В теплушке, где-то между Куйбышевым и Челябинском, ночью меня разбудило пение. Пели хором:
Христос воскресе из мёртвых, Смертию смерть поправ И сущим во гробех живот даровав.Оказывается, была Пасха. Вагон качало, пение было нестройное, визгливое, на остановках конвой стучал колотушкой в стену, а они всё пели. Не помню, были это украинки или так называемые «монашки» — особый элемент в лагере, где много было других, тоже осуждённых за веру. «Монашки» были православными, но не посещали церквей. В лагере они вели себя чрезвычайно мужественно и последовательно: отказывались от работы — полностью или только по праздникам, не ходили на проверку, не носили номеров, а были и такие, что и лагерную баню считали проявлением воли антихриста. Были они вегетарианками, поэтому часто не ели даже лагерной баланды. Лица их были бледные, почти прозрачные. За отказ от работы их всячески преследовали. Они часто сидели в БУРе, бараке усиленного режима — разновидность карцера, но с режимом помягче, зато сажали туда на более длительные сроки, чем в карцер, обычно на несколько недель. Рассказывали ужасные истории, как их насильно тащили на работу, сажали полуголыми на мошку, но сломить их было нельзя. Они постоянно молились и пели. Помню такую песню:
Я сидел за тюремной решёткой, Вспоминая о том, как Христос Крест тяжёлый покорно и кротко На Голгофу с смирением нёс. Нёс Спаситель свой крест, лишь молился, Не пеняя Отцу на врагов, Был Он чудным примером страданья, В Нём горела святая любовь и т. д.Помню и другие их песни. Но общаться с ними было невозможно. Они были замкнуты и не обращали внимания на чужих.

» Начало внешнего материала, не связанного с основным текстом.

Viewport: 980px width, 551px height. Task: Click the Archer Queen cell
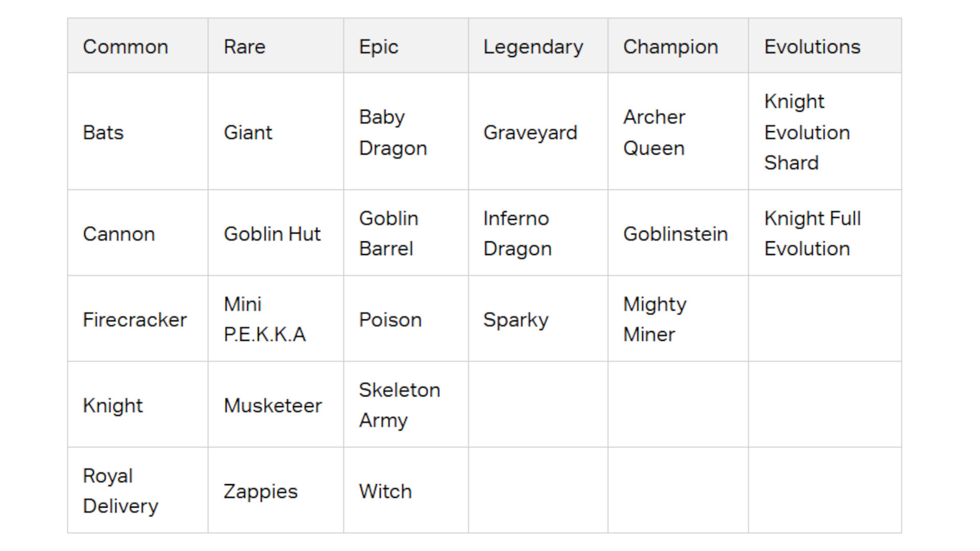(x=654, y=133)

В другом роде были баптисты и евангелисты. Из последних помню Олю Михину — милую женщину с добрым лицом, с которой мы много говорили на тайшетской пересылке. Нас двоих послали мыть столы в столовой. Оля была первой, но не единственной верующей, пытавшейся привлечь меня к вере. Я часто вызывала у религиозных людей надежду, что меня можно обратить. Я-то знала, что это дело безнадёжное, но им казалось иначе. Интерес мой к вере был очень велик. Я выросла в абсолютно атеистической семье и, к тому же, как многие мои сверстники, была очень невежественной во всём, что касалось веры. В детстве я не ощущала никакой потребности в религиозном знании. Но, может быть, эта потребность подспудно жила, как во всяком человеке. Я спорила с Олей, повторяя обычные банальности антирелигиозной пропаганды. Но то, что это — банальность, я не сознавала и была вполне искренней. И, может быть, верующие люди понимали мою искренность и поэтому не сердились на меня.

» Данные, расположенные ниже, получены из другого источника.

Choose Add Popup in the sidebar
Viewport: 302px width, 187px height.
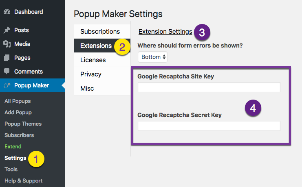click(18, 112)
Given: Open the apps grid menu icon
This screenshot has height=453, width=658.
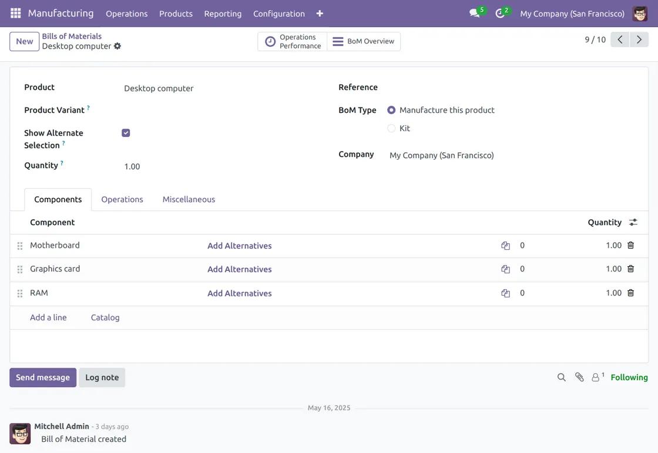Looking at the screenshot, I should [x=16, y=13].
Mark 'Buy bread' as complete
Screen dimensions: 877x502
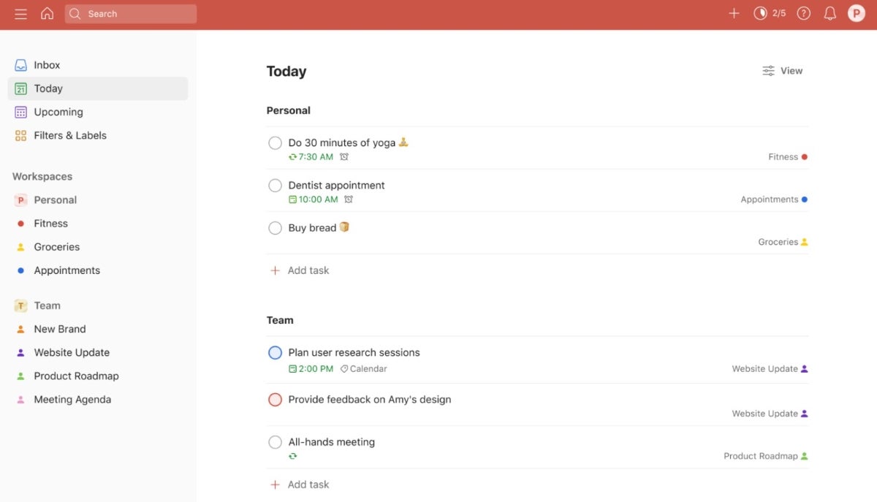point(275,227)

Только много позже, больше зная и больше думая об этом, я поняла, что атеизм мой действительно глубок и неисправим, что коренится он в особенностях натуры, а не в случайностях воспитания. Интерес к вере и уважение к отдельным религиозным людям остались навсегда. Но если было бы у меня желание спорить, боюсь, что я не смогла бы сказать что-то принципиально новое на эту тему по сравнению с моими тогдашними возражениями Оле. Я могу опять повторить те же общие места. Мир устроен несправедливо. Я чувствую зло мира и отвращаюсь от него. Небо пусто, человек один и спастись от отчаяния может только любовью к себе подобным. Зла нельзя делать, потому что и так жаль людей и всё живое, обречённое на страдания и смерть, а смерть есть самое главное зло. Всякое оправдание зла религиозными людьми со ссылками на Божий Промысл я считаю аморальным и ужасным со своей человеческой точки зрения, а другой точки зрения для меня не существует.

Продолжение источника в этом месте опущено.